● **Data records**:

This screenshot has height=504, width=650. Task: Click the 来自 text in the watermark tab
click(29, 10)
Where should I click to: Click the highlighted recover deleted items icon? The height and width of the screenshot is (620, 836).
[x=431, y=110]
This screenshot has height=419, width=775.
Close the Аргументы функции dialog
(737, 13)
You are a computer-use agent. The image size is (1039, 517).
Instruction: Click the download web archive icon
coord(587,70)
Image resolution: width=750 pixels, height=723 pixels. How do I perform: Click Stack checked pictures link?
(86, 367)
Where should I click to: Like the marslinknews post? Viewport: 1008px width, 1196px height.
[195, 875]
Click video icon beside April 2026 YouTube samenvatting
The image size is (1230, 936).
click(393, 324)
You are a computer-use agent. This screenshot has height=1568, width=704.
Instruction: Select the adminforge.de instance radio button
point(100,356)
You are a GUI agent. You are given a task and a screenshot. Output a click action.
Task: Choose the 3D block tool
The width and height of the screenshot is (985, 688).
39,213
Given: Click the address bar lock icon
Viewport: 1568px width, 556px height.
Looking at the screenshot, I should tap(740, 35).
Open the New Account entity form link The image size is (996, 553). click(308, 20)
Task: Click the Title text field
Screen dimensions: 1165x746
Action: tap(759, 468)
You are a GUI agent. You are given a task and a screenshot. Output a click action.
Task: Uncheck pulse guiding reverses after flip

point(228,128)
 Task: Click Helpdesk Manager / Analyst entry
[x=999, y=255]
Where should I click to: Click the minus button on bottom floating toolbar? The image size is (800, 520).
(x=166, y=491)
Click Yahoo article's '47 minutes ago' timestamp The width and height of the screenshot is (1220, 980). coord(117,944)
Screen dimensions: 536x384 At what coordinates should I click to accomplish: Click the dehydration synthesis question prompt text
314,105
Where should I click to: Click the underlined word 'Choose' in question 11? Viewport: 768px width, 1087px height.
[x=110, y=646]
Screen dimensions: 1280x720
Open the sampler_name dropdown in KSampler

● **Your instructions**: Whenever a line in the material contains the word "computer", copy that line.

● **Solution to this problem**:
You are a computer-use agent. The image size is (1039, 517).
You are a computer-use agent. This screenshot has height=1568, width=704.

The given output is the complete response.